Feast on Canada to celebrate 150


Two and a half months into Canada’s sesquicentennial year, you may find yourself looking for ideas on how to celebrate a nation as diverse and vast as this one on the occasion of the 150th anniversary of confederation.

Of course there is free Parks Canada access to national parks and plenty of Canada Day celebrations in the works like Canmore’s annual parade, but if you are looking for a creative and delicious way to mark the occasion, then Lindsay Anderson and Dana VanVeller’s Feast – Recipes and Stories form a Canadian Road Trip is the destination you are looking for.

VanVeller and Anderson penned the recipe book, released by Random House on March 7, after completing one of the most epic road trips in Canadian culinary history – 10 months visiting every single province (10) and territory (three) in the country to experience the diversity Canadian cooking has to offer.

“We had only known each other about a year and a half before we started planning the road trip and a lot of people thought it was crazy,” Anderson said. “We were fast friends and shared a lot of similar perspectives and when we started talking, originally it was a road trip and the bigger idea was to write about Canadian food.”

A friendship, even a newly minted one, can be tested on even the shortest road trip, let alone five months on the road, 10 provinces, three territories, seven islands, eight ferries, two flights and one 48-hour train ride.

But Anderson and VanVeller not only survived, they thrived in the face of the challenge and shared their experiences through an online blog as they travelled.
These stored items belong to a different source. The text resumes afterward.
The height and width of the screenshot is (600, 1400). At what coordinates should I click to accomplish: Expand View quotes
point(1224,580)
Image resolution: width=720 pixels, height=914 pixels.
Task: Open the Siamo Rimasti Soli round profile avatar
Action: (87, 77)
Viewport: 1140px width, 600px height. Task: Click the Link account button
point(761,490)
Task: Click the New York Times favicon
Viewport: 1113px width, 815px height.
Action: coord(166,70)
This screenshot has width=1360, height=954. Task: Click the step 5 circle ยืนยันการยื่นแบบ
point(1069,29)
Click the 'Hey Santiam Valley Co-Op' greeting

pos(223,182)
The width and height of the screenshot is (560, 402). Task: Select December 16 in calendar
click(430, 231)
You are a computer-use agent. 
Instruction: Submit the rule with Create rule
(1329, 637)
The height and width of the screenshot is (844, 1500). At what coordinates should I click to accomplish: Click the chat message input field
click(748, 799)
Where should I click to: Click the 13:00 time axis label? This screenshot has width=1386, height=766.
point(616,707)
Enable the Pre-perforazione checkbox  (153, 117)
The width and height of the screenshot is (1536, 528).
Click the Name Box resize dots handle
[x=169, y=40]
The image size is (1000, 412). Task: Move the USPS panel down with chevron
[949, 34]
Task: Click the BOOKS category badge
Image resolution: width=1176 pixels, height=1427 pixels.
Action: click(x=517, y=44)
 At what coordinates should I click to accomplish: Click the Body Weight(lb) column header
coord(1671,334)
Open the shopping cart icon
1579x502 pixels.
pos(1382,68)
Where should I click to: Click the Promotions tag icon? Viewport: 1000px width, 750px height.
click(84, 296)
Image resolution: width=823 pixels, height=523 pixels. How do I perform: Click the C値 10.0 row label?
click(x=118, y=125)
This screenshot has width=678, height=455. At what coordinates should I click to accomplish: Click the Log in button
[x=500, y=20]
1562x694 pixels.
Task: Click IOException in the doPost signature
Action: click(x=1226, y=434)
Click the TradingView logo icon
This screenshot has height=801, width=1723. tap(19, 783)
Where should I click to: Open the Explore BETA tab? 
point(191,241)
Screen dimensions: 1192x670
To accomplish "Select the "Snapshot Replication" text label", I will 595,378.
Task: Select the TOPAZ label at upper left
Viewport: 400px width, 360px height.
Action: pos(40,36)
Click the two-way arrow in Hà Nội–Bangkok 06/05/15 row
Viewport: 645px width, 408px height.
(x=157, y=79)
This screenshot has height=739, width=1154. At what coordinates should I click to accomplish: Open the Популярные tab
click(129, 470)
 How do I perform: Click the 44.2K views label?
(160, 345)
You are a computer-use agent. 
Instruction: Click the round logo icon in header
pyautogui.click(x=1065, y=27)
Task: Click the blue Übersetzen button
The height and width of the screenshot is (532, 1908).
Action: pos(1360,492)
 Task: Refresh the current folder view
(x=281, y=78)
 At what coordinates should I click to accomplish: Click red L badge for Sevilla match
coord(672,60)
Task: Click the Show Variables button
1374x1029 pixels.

After returning to the west coast upon completing the epic journey, the idea of turning the experience into a cookbook took shape and the preparations and test kitchen cooking began.

Both not only brought with them their experiences during the trip, but each of them had backgrounds in the food industry on either side of the country and could use those connections as well to find the depth and breadth of the country’s cuisine to fit inside one book.

“We come from the corners of the country and we both felt at the time we lacked a solid identity of what is Canadian food and what is the food we identify as Canadian,” VanVeller said.

Both felt they had a solid understanding of what Canadian food was, and a look through Feast’s pages presents a good variety of what many would consider typically Canadian food – Nanaimo bars, tourtiere, granola and a full turkey dinner.

But Anderson said they underestimated the depth and breadth of what they would find on the road – and within the book’s recipe sections crafty curious Canadian culinary home cooks can find a way to better understand the vastness of the country’s food and its ingredients.

“We learned so much on this trip,” Anderson said. “We hoped to learn a lot, and we learned more than we ever could have imagined.”

Interspersed within the recipe book is the chronicle of the journey Anderson and VanVeller took. The story follows the route as they left British Columbia and headed north to the Yukon and N.W.T. before making it to Alberta, Saskatchewan, Manitoba and the rest of Eastern Canada and finishing in Nunavut.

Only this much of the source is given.